*** Opening of Listed records ***

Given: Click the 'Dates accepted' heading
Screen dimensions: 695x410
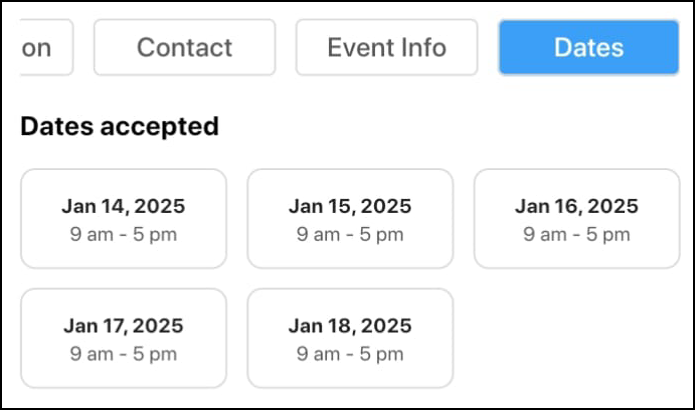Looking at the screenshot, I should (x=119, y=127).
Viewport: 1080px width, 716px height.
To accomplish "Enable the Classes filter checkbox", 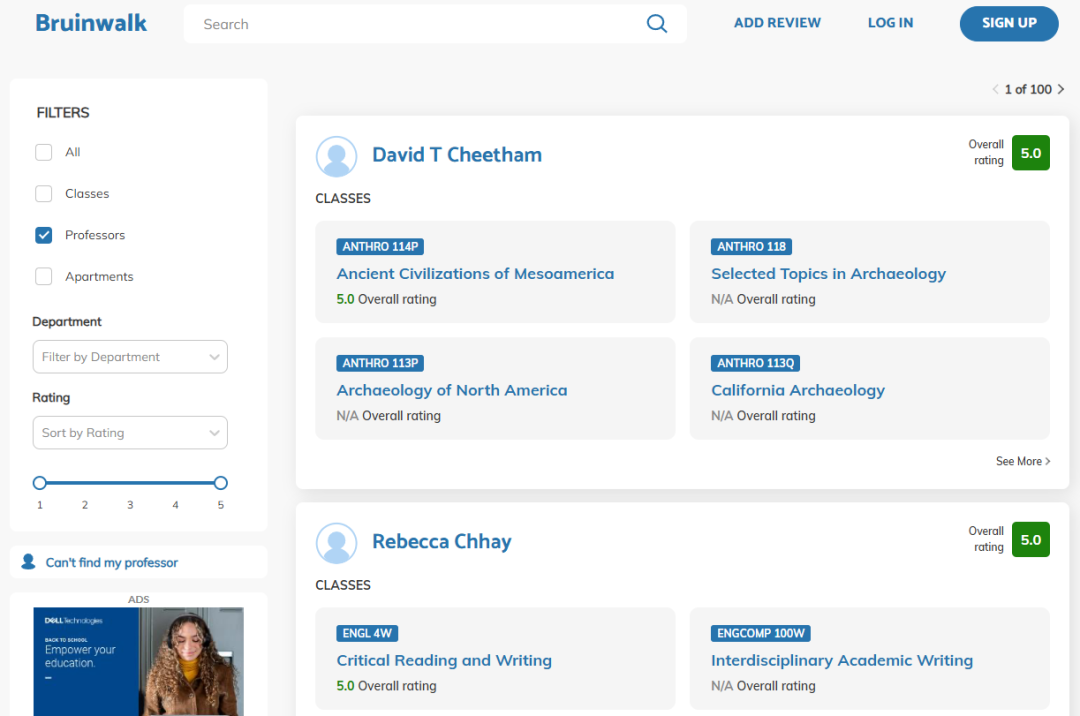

*** Close of Listed records ***
*** Opening of Listed records ***

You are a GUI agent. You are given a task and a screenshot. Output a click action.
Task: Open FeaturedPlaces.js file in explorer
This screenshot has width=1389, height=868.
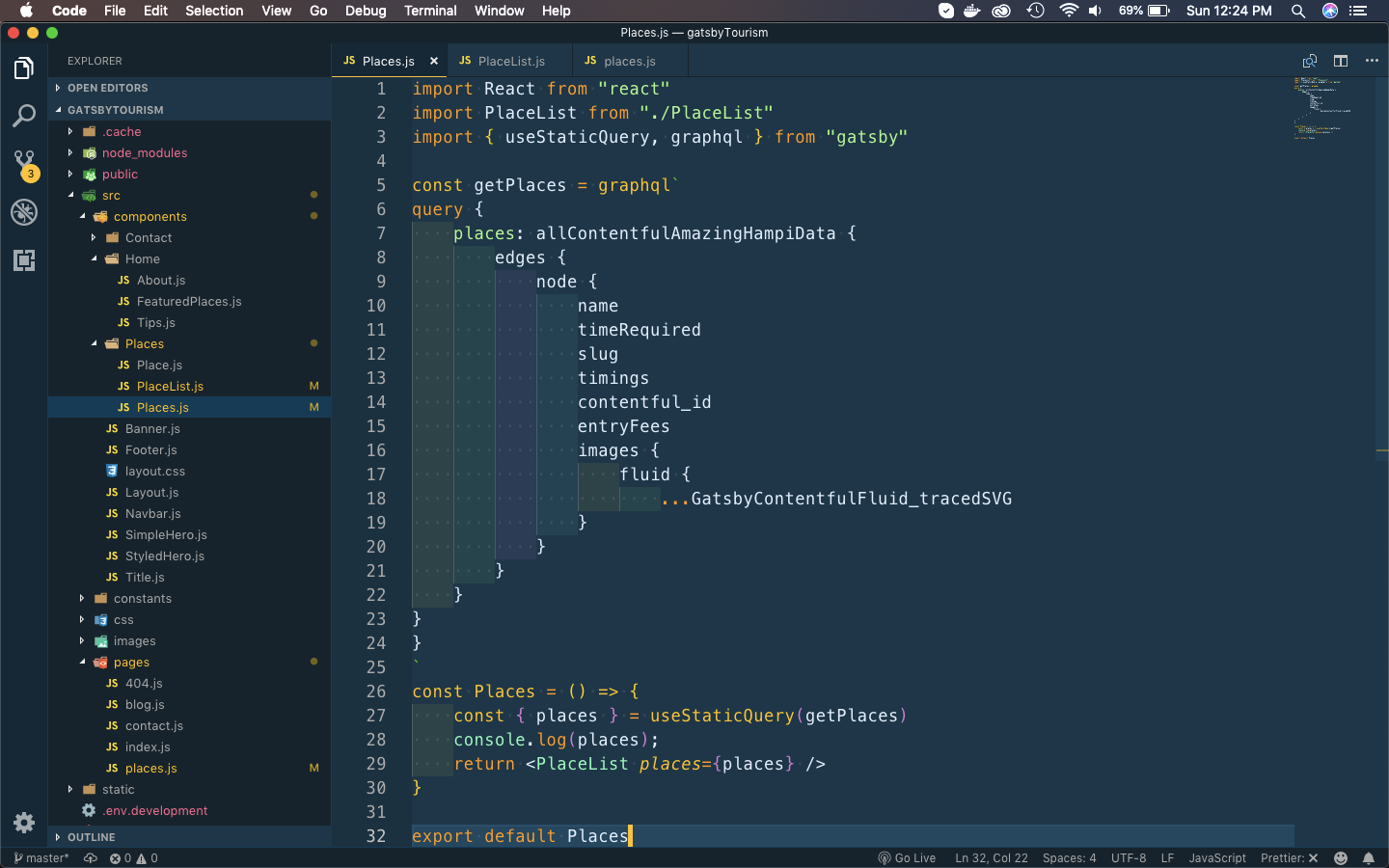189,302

*** Close of Listed records ***

__Exercise requirements__:
Beginning at the line above that contains "Viewport: 1080px width, 716px height." and going on through the line that contains "the Classes filter", please copy every line exactly, leaving the pictures out and adding nothing.

__Written response__:
Viewport: 1080px width, 716px height.
To accomplish "Enable the Classes filter checkbox", 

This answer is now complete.